> [Selection]
Emotiv's Epoc mind controller device thing doesn't allow you to control other people's minds, which I think is a disappointment to everyone. You can watch a video of Indigo Montoya using it, but since the gameplay is occurring within the confines of his skull, it's difficult to assess. Controlling things with your mind isn't an especially demonstrative activity, almost by definition, which makes the product a difficult sell in a visual culture. In today's strip, we postulate an encounter between our own Gabriel and the contraption. I don't want to spoil it, but we use the device as a prop in order to generate a hilarious effect.
Returning to the concept of downloadable content for role-playing games, there is another reason why they face a different set of challenges than than the shooters which have leveraged the model to such stunning success. Aside from the concerns we've already discussed, as a genre the narrative RPG is (as a technical consideration) a machine with a substantially greater array of moving parts.
Virtually every piece of DLC for Fallout 3 was fraught with technical problems, and astonishingly it was a different problem every time - everything from nonfunctional or inaccessible features to gigantic, haunting exclamation points, which could not be destroyed but hung there, perpetually, as existential quandaries. One wants to be angry, and if one had purchased it one probably was, though maybe this kind of thing is the expected outcome when you halt a universe mid-churn and endeavor to modify specific molecules.

> [Provided data]
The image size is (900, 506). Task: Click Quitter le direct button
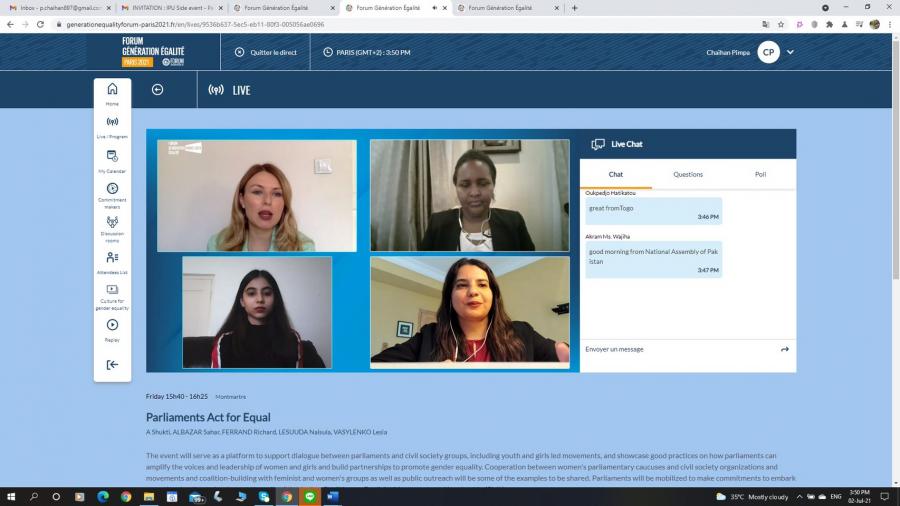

> [Exercise task 1] Give every proper name of a person, company, product, or game that appears in the gaming post.
> [Exercise task 2] Write the next part of the gaming post, picking up right after its final sentence.
The listing above is separate material and is unrelated to the gaming post.

> [Task answer 1] Emotiv, Epoc, Indigo Montoya, Gabriel, Fallout 3

> [Task answer 2]
I have the same problem with Dragon Age, actually, or a similar one. The Stone Prisoner DLC, which I understand came with most copies of the game, began as a neat quest with a custom town that had as its result an interesting new party member. More than interesting, in fact: with four completely unique ability paths, he represents something altogether outside the race/class/specialization structure that defines the game elsewhere. At any rate, he did.
What happens now when I talk to him (at least, I perceive him to be a him) is that I'm teleported into an alternate reality where I haven't yet met the character. Then, suddenly, I appear far outside my camp - but when I try to run back, invisible walls have been erected between myself and my companions. While this may be interesting as a thought exercise, as a game experience, it leaves much to be desired.
(CW)TB out.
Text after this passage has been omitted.